Ray soon heard the calling to preach, and Fern and Ray's lives
would be forever changed as they heeded the Lord's call.
But as Ray pulled Fern from the roadhouse, Fern pulled him from
the settled church-life, and implored him to take their message
to the people on the Pentecostal tent-revival circuit. Their ambitions
were modest, touring the south for years in small-time tent revivals,
preaching and bringing the Lord's song to gatherings of a few
hundred or maybe a few thousand souls. As Ray would rise at dawn
to read the scriptures, he would often cross paths with Fern,
just off to bed after a long night singing and strumming and laboriously
writing original spirituals for her show. Fern recorded and self-released
an album of mostly original tracks that the couple sold out of
their trunk throughout the south.
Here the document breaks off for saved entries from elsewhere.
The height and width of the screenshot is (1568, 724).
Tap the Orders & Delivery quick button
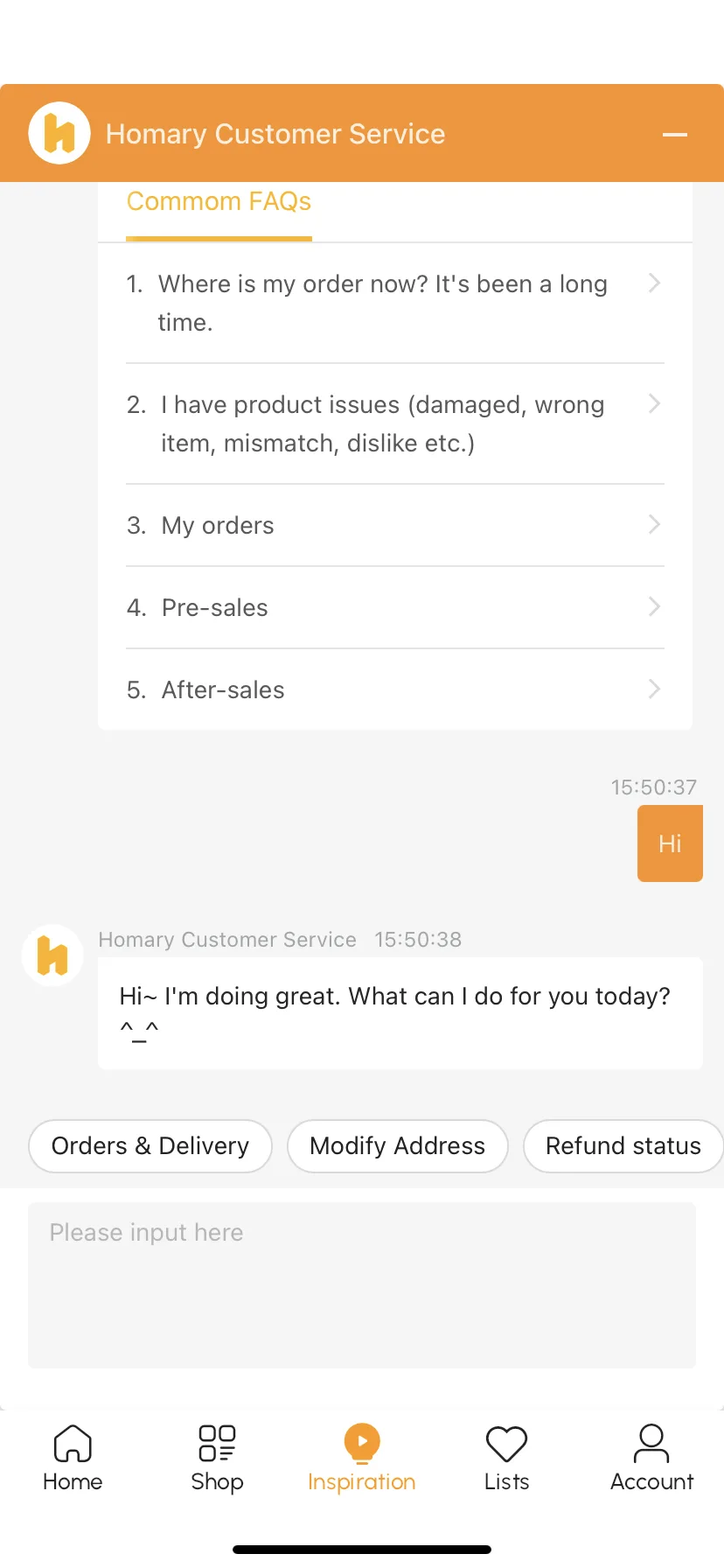[x=150, y=1146]
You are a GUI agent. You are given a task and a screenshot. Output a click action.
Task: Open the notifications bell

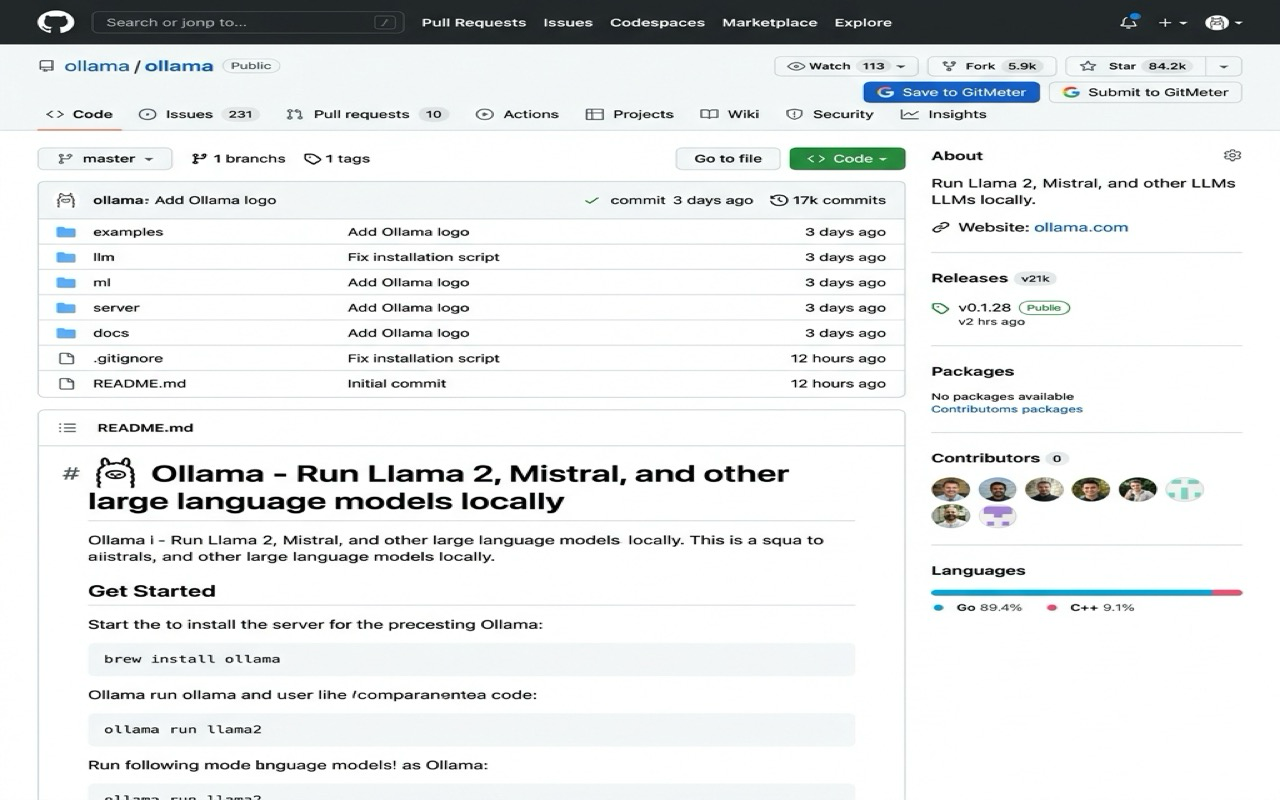[x=1128, y=22]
When Grand Old Opry star and
ex-Louisiana governor Jimmie Davis had a hit with her "I
Was There When It Happened" (Jones sold him the rights to
the song, and in the custom of the time, he claimed half of the
songwriting credit), and soon after Johnny Cash included the track
on his debut Sun LP, it seemed that Fern's star was on the rise.
The couple decided to give up the life of preaching, hoping they
could make more of an impact with Fern's powerful songwriting
and earthy, emotional and utterly laid-back singing style, and
they settled in California to focus on her recording and touring
career.
Fern released one sole "professional" album, Sing
A Happy Song, on Dot Records in 1959, produced by Mac Wiseman
(a veteran of Bill Monroe's band), and featuring the best of the
Nashville studio scene, including Hank "Sugarfoot" Garland,
Floyd Cramer, Joe Zinkan and Buddy Harman (all fresh from studio
sessions with Elvis). The album, included here in its entirety,
sounds as fresh and beautiful as a Sunday morning, but retains
a raw emotion and love of life that speaks of Saturday nights.
Of course this mix of country-gospel-rockabilly-blues, so fresh
and honest to our ears today, likely was a shock to both gospel
and pop fans at the time, and after several lonely tours on the
theater circuit and typical label shenanigans and snafus, Fern
Jones quietly retired from professional music. We have the Numero
Group to thank for keeping her spirit and soul alive, and this
excellent collection, featuring stunning originals as well as
several wonderful traditional gospel numbers and soul-gospel treats,
all done in the inimitable Fern Jones style, is a treat from start
to finish. A welcome coda to a career that touched many lonely
souls, but was perhaps too artistically pure to reach the mainstream.